Los Carnavales isn’t a spectator activity, it’s a hands on affair. A large proportion of the locals wear costumes, masks and make-up. Supermen, Batmen and Smurfs were popular this year, as were schoolboys, pirates, nuns, Mad Hatters, Mickey and Minnie Mouses and female bishops. Most of those not wearing costumes have their cheeks painted with large red spots.
On the day of the cavalcade the groups of wandering minstrels stalk the alleys and lanes old city. Their vivid costumes and painted faces add a surreal atmosphere to the narrow thoroughfares of high houses built centuries before. As the historical centre of the island city has remained virtually unchanged for centuries, there is almost no motorised traffic whatsoever. It’s possible to imagine you’ve been transported to some magical former age.

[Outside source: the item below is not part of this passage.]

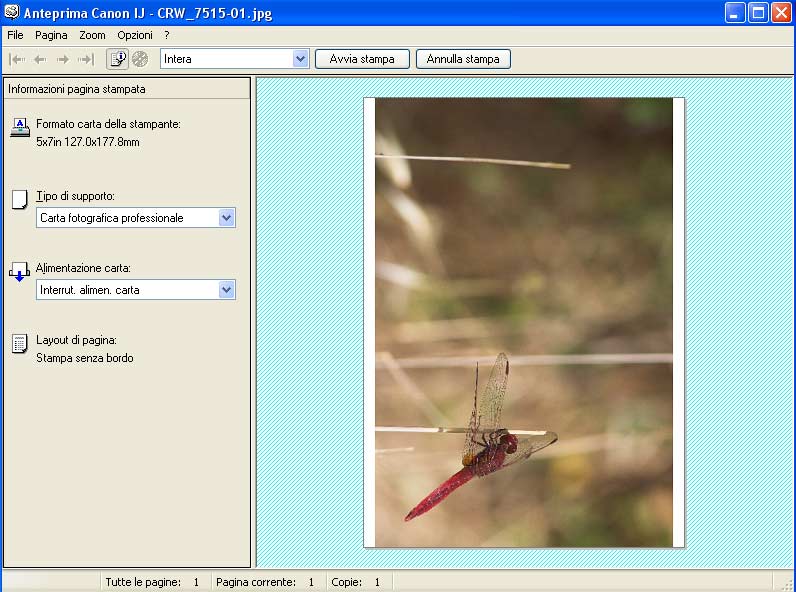This screenshot has width=796, height=592.
Task: Open the Carta fotografica professionale dropdown
Action: pos(226,218)
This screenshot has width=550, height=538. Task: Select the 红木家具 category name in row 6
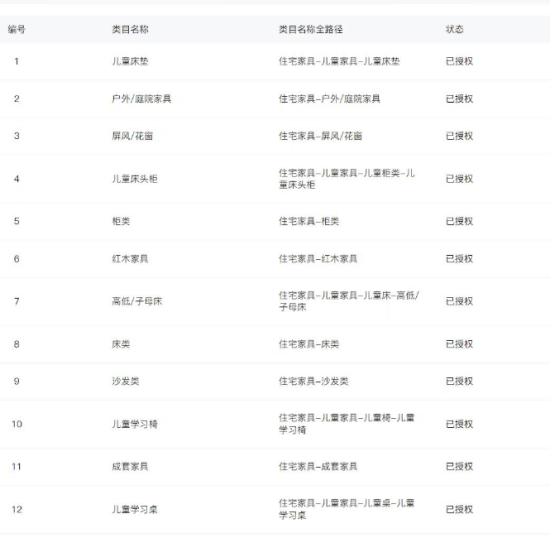[130, 259]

Sex Pistol, Glen Matlock said he got the idea for Anarchy in The UK from witnessing the 1976 Notting Hill carnival erupt into a riot. From the earliest days carnivals have acted as a valve for society to let off steam. Such large events are bound to attract a small number of criminals. Though that may require a police presence, the Metropolitan Police had been criticised in the years leading up to 1976 for their increasingly heavy-handed approach to carnival. For many young blacks the bobby on the beat of their childhood had morphed into robocop, abusing the event by turning it into an exercise to settle scores. On the morning of August 30th 1976 hundreds of police officers were sitting in green buses parked in streets just beyond the carnival area. Some of the buses were filled with riot control gear. It was as though they had some foreknowledge of what was going to happen later that day.
After the big parade in Cádiz, it might be assumed the parade in Conil would be a bit of an anti-climax. However, Conil’s carnival, though smaller than Cádiz’s is just as impressive in its own way. It’s just different. Much more a family affair than Notting Hill, it still has a Notting Hill vibe about it. Like Notting Hill, there are no barriers lining the route, as there are for the parade in Cádiz, which takes place beyond the old city walls along the boulevard known as the Avenida Andalucia.
On February 24th, a week after the calvacade, the chirigotas of Conil took to a stage erected in the middle of callé Chiclana, which had been closed off for the event. Like the calvacade of the previous weekend, there was a family feel to the occasion. I joined the crowd as the groups performed their repertoires before an enthusiastic audience. Many of them will have had sons, daughters, husbands or wives among the performers. All seemed well aware of all the obvious allusions in the lyrics, laughing and cheering their approval throughout.
This year, gods were kind enough to allow rain-free breaks over carnival, though there were plenty of soaks in between in what has been an extraordinarily wet winter. With the carnival season over, the end of the final day brought excited chatter about how much better things are going to be next year.